A alta abstenção e as denúncias de irregularidades na eleição local de ontem na Argélia colocaram em risco o plano do presidente Liamine Zeroual de legitimar seu poder junto à comunidade internacional e superar a oposição interna.
Não houve nenhum incidente mais grave durante as eleições até o fechamento das urnas, às 20h locais (17h em Brasília).
Segundo dados do Comitê Internacional de Imprensa, citando fontes do Ministério do Interior, às 19h (16h em Brasília) o comparecimento chegava aos 55,87%.
A abstenção, de 44,13%, é a maior da curta história eleitoral argelina, que só conheceu o multipartidarismo em 1989. As eleições de 1990 e 1991, que colocaram a FIS (Frente Islâmica de Salvação) como principal partido do país, tiveram índices de comparecimento superiores a 90%.
Paradoxalmente, esse respaldo popular levou ao temor da instalação de uma república islâmica nos moldes iranianos e resultou no golpe de janeiro de 1992 -quando os militares cancelaram o segundo turno das eleições legislativas.
Zeroual chegou indicado ao poder em 1994 e promoveu, desde então, três eleições para tentar legitimar sua posição.
A primeira, para presidente em 1995, teve 75% de comparecimento. A segunda, parlamentar realizada há quatro meses, teve 65%. A Argélia tem 16 milhões de eleitores -entre 29 milhões de habitantes.
Agora, com o fracasso das eleições para 15 mil representantes em cidades e Províncias, Zeroual está novamente na berlinda.

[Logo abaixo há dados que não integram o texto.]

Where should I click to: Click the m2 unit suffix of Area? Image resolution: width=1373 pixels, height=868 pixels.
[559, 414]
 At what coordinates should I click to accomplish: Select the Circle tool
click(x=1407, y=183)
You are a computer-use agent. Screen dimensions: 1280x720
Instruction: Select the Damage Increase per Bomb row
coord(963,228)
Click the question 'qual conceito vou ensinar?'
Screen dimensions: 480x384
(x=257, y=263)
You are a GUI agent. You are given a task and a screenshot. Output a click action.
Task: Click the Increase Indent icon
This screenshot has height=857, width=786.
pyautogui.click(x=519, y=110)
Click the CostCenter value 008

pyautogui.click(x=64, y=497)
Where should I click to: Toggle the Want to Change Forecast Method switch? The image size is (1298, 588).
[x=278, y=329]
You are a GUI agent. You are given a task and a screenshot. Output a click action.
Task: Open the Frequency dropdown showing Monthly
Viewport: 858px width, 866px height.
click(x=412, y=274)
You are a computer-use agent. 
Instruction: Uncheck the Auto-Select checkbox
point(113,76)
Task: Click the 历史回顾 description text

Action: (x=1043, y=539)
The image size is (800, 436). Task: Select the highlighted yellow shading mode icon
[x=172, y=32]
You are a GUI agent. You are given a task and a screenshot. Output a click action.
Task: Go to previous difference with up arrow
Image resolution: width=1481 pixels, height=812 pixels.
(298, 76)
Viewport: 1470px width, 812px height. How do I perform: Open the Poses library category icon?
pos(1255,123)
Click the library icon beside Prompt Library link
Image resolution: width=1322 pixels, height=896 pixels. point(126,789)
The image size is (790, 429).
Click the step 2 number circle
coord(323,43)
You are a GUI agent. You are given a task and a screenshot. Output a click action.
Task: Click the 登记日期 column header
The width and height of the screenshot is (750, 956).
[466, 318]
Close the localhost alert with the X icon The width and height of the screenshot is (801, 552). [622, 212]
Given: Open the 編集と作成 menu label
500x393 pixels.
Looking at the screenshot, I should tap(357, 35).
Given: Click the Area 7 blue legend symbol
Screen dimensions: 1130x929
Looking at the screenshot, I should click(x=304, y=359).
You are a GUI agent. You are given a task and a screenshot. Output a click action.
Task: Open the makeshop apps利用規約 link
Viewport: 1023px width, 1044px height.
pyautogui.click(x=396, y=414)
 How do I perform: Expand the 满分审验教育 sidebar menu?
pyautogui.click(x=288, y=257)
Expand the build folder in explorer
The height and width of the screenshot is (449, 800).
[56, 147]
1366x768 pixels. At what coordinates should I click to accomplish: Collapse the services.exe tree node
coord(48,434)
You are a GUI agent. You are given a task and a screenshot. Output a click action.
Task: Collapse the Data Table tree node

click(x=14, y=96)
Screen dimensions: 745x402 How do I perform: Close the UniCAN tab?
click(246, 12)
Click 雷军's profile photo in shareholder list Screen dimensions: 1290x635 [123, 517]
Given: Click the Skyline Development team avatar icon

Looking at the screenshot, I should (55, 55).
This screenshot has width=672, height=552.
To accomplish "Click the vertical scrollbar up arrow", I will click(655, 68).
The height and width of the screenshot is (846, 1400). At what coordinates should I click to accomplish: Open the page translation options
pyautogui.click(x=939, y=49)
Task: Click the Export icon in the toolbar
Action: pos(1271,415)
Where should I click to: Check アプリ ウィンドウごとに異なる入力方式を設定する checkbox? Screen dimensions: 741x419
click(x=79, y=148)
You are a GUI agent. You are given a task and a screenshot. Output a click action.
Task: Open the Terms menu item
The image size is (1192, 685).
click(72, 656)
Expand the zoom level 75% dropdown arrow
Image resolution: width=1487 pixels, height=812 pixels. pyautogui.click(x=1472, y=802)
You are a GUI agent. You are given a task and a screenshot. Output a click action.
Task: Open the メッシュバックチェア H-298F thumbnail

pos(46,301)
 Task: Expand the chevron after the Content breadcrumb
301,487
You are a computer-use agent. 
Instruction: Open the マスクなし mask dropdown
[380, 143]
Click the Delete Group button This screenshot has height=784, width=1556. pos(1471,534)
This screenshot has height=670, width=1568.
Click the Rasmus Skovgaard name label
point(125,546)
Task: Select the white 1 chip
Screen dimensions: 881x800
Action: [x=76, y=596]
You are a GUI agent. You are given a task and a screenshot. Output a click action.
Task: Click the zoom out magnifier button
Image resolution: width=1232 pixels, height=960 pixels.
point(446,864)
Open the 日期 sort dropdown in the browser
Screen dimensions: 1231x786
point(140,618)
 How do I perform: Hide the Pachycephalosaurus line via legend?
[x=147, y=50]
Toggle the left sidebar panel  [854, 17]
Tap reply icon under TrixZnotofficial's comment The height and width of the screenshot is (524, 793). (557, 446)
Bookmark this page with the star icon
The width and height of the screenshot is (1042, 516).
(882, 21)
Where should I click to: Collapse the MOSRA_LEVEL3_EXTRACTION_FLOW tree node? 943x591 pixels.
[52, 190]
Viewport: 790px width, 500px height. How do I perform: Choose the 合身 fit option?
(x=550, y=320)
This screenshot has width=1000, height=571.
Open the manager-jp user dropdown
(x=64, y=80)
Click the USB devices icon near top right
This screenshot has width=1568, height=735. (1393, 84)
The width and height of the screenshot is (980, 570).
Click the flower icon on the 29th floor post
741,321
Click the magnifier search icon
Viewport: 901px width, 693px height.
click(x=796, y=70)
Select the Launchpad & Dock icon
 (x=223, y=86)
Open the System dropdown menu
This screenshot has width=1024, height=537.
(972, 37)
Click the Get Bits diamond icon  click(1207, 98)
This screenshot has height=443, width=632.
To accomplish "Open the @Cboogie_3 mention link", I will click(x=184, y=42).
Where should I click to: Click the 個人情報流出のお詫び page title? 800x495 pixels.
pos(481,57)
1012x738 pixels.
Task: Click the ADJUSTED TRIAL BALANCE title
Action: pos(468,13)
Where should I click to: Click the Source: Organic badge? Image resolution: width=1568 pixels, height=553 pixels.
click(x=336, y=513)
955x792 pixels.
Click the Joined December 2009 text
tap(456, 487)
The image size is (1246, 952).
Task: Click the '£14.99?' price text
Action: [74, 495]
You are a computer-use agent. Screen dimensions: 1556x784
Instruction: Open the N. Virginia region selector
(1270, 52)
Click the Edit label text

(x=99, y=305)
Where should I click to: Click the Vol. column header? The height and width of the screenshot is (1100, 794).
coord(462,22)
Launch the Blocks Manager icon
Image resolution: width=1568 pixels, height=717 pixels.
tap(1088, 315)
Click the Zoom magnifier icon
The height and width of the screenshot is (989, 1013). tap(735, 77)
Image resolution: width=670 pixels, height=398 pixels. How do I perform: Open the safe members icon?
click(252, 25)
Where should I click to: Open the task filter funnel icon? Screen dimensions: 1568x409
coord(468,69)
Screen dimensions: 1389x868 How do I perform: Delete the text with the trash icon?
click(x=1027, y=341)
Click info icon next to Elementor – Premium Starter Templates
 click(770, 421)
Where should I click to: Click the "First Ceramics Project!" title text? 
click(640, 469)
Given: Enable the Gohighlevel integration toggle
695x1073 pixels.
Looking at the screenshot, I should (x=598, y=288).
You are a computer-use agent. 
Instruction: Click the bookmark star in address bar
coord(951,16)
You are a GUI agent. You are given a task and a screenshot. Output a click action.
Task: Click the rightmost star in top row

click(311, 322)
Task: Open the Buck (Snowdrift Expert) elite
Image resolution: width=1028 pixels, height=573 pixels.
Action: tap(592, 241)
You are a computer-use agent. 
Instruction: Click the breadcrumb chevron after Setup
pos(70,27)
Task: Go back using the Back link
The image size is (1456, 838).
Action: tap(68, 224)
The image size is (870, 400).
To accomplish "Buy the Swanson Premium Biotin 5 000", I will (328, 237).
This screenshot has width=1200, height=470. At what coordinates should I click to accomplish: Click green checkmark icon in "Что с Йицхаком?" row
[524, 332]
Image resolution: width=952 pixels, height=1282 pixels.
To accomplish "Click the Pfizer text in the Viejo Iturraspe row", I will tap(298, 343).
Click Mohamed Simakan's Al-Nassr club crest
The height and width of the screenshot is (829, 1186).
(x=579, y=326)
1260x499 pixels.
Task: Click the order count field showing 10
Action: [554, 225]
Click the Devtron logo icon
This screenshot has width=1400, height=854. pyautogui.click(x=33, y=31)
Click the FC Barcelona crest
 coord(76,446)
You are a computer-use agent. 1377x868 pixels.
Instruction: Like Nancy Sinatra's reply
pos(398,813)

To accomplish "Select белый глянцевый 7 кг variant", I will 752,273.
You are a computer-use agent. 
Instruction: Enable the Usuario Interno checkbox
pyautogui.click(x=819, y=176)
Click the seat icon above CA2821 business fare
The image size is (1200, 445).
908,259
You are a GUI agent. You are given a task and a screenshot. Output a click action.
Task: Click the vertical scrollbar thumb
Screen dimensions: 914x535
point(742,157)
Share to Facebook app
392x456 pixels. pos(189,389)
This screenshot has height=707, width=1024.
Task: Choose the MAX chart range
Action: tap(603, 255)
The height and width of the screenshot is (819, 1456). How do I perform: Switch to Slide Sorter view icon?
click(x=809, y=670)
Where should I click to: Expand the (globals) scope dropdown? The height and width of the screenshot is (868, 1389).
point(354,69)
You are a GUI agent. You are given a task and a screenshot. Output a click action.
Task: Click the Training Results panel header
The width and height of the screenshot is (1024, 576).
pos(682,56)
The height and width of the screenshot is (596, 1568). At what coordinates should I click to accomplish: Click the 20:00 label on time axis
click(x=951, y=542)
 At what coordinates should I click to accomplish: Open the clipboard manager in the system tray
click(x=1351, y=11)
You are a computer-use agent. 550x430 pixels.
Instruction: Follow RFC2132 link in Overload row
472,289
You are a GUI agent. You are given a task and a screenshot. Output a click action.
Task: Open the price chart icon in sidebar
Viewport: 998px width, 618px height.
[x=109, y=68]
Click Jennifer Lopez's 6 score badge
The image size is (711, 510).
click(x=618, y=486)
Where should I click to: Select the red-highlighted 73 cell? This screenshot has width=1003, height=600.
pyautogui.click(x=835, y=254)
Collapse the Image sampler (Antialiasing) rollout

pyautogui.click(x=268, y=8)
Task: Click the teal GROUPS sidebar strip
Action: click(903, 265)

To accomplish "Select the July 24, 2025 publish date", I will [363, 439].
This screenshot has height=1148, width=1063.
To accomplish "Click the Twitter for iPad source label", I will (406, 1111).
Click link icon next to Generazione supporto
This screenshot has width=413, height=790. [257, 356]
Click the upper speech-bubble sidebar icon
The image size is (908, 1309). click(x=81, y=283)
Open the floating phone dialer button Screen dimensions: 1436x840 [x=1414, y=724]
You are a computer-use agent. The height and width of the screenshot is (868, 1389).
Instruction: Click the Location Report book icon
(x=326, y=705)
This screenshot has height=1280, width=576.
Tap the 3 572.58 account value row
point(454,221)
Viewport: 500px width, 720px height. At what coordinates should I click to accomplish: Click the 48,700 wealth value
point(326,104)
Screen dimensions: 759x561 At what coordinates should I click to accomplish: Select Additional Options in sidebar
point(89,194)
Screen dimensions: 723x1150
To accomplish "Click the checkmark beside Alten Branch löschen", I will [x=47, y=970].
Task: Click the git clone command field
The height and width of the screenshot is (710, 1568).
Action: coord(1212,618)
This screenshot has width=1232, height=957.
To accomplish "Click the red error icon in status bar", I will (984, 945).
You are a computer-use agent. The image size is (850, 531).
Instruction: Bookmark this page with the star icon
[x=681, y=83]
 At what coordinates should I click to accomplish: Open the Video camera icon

As eleições anteriores já haviam sido acusadas de fraudulentas por adversários e observadores internacionais. Ontem, pelo menos dois partidos de oposição denunciaram manipulação na votação.
O primeiro foi a FLN (Frente de Libertação Nacional). No colégio de Oud Koriche, zona oeste de Argel, um delegado da FLN disse à Folha que havia visto votos prontos sendo colocados por mesários numa urna.
"Fraude, é fraude", afirmou Rachid Mochi, 37, às 11h40. O chefe dos mesários de Oud Koriche negou a acusação.
Pouco antes, na tensa região do Casbah (zona oeste da capital), um delegado da FFS (Frente de Forças Socialistas) quase foi agredido pelos seguranças do colégio público que serviu de posto eleitoral.
Tendo sido levado para conversar em uma sala fechada, Hassim Harek disse que os eleitores de seu partido estavam sendo convencidos a votar no do presidente Zeroual, a RND (Reunião Nacional Democrática), sob ameaça de violência por parte de paramilitares.
Além das eventuais fraudes, o descontentamento popular com o governo Zeroual e suas múltiplas eleições se fez notar até em candidatos do RND. "Fica muito difícil o povo se interessar com uma votação atrás da outra", afirmou à Folha Boufrah Mourad, 32, candidato no distrito de Rais Hamidou.
No colégio Ali Ammar, onde votavam as 4.710 pessoas inscritas em Rais Hamidou, apenas 140 haviam votado por volta das 14h.
As eleições foram calmas, sem nenhum ataque terrorista até seu fim. A campanha eleitoral, por sua vez, foi tão ou mais calma. Não houve comícios e a panfletagem com cartazes contendo os candidatos de cada distrito havia acabado na segunda-feira.